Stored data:
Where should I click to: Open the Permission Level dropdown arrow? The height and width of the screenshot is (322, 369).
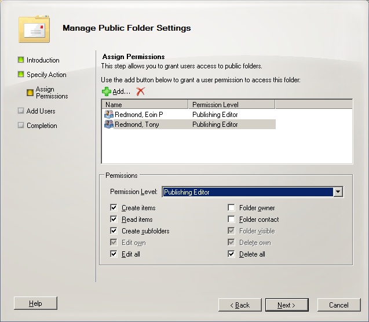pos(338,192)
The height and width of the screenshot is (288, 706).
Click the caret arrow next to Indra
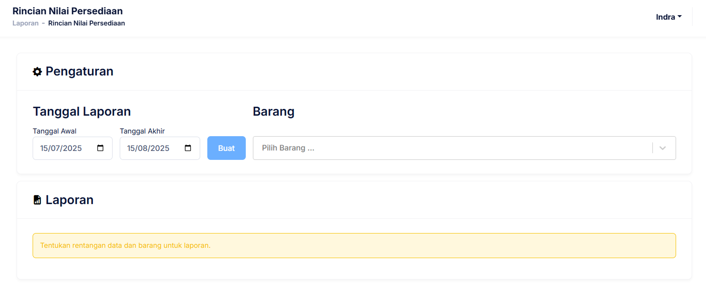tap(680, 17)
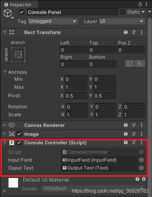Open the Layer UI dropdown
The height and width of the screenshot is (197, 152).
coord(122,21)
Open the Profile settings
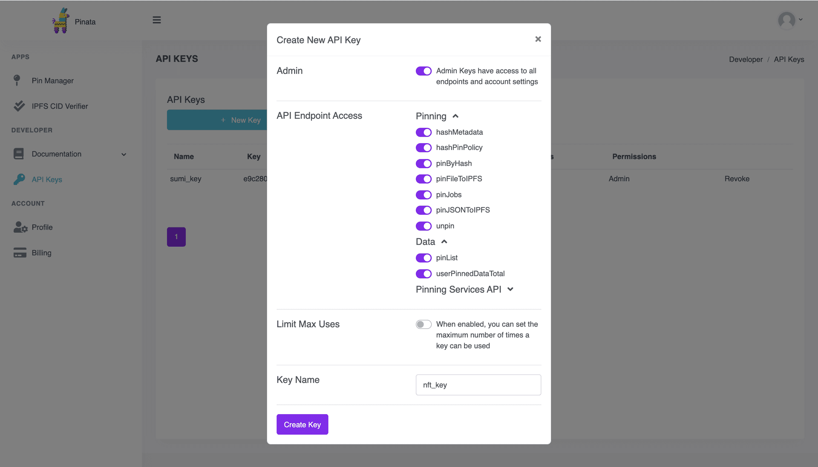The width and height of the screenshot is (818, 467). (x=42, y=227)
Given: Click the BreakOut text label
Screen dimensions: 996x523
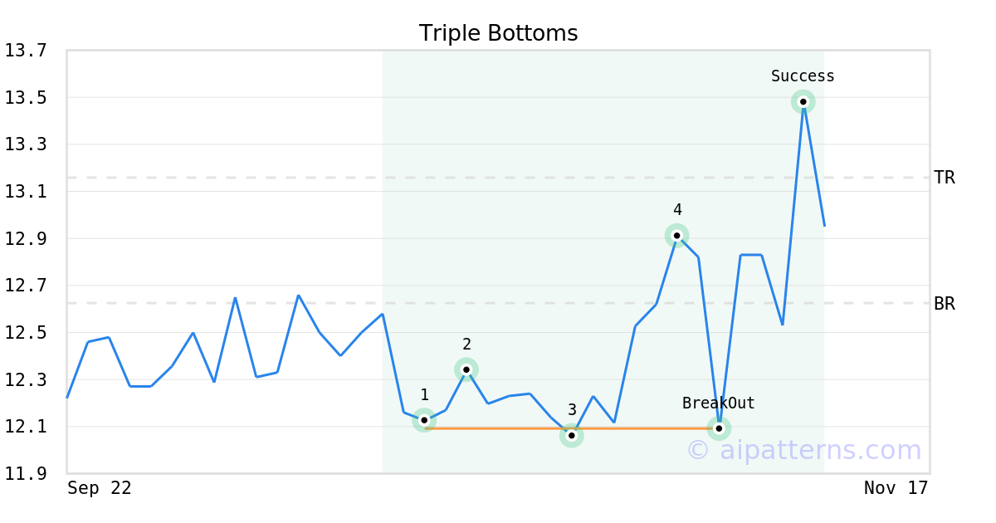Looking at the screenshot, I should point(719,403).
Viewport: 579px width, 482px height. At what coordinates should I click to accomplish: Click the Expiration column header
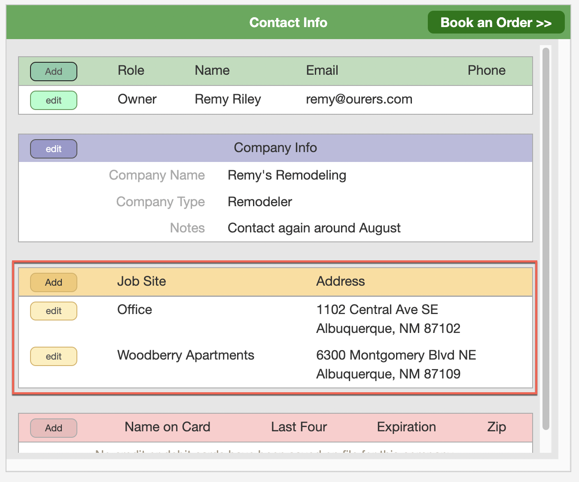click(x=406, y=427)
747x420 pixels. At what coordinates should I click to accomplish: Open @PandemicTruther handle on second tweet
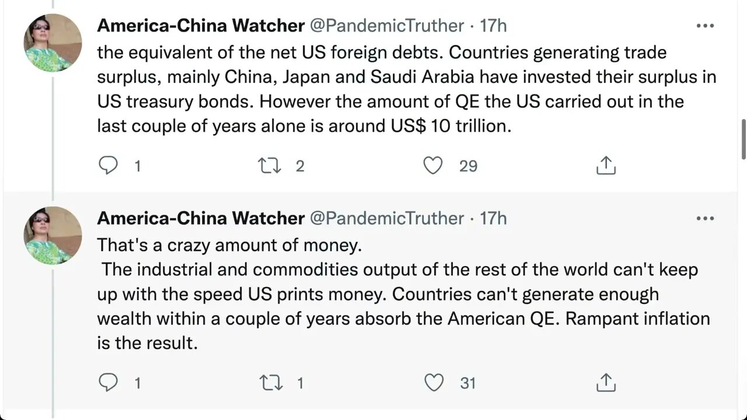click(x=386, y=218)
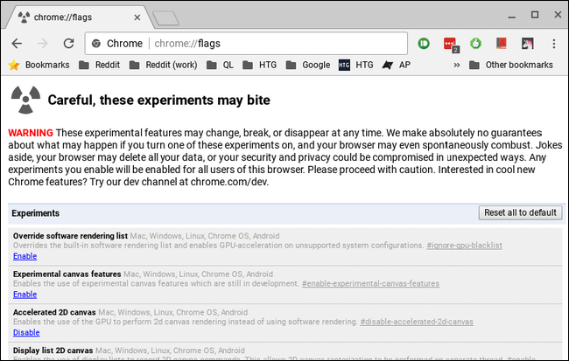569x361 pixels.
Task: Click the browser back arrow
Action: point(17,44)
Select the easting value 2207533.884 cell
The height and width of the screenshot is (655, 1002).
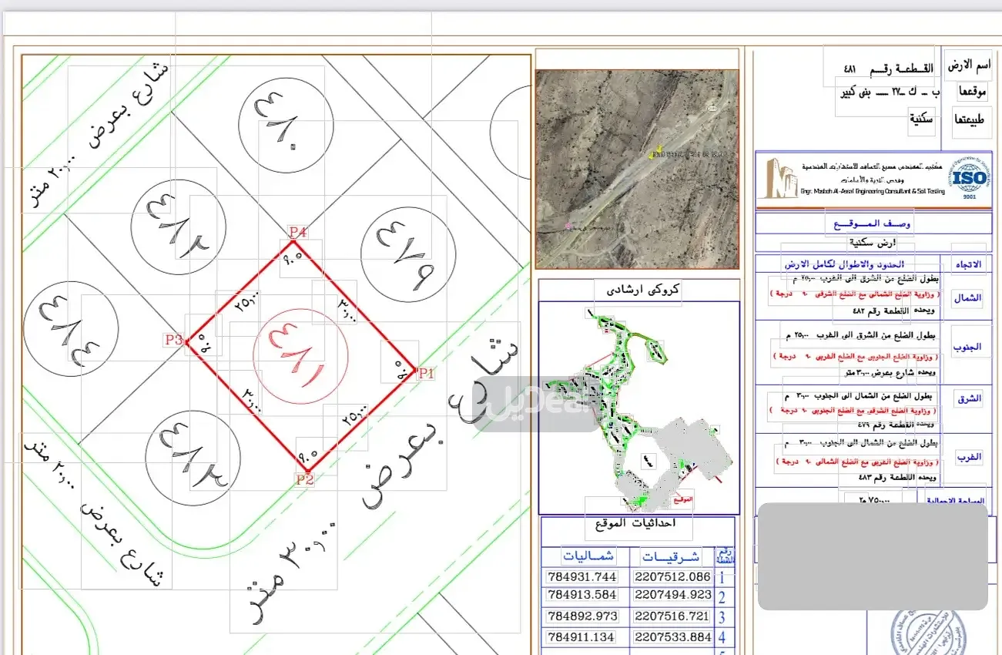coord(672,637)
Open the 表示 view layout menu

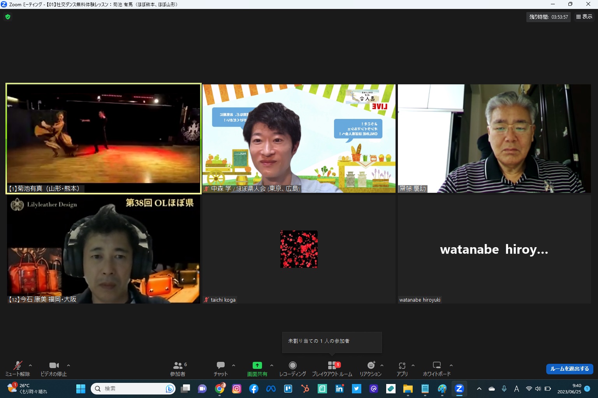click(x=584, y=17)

What the task requires:
Transcribe each record exactly as it stands, setting aside any pictures.

Expected answer:
Where should I click to: Open the Permission Level dropdown arrow? The height and width of the screenshot is (322, 369).
pos(338,192)
The height and width of the screenshot is (288, 706).
Click the caret arrow next to Indra
tap(680, 17)
Open the Layer UI dropdown
The height and width of the screenshot is (197, 152).
coord(122,21)
Open the Profile settings
The width and height of the screenshot is (818, 467). (x=42, y=227)
Given: Click the BreakOut text label
Screen dimensions: 996x523
Looking at the screenshot, I should point(719,403).
Viewport: 579px width, 482px height. At what coordinates should I click to accomplish: Click the Expiration column header
click(x=406, y=427)
747x420 pixels. At what coordinates should I click to accomplish: Open @PandemicTruther handle on second tweet
click(x=386, y=218)
569x361 pixels.
Task: Click the browser back arrow
Action: point(17,44)
Select the easting value 2207533.884 cell
The height and width of the screenshot is (655, 1002).
coord(672,637)
Open the 表示 view layout menu

click(x=584, y=17)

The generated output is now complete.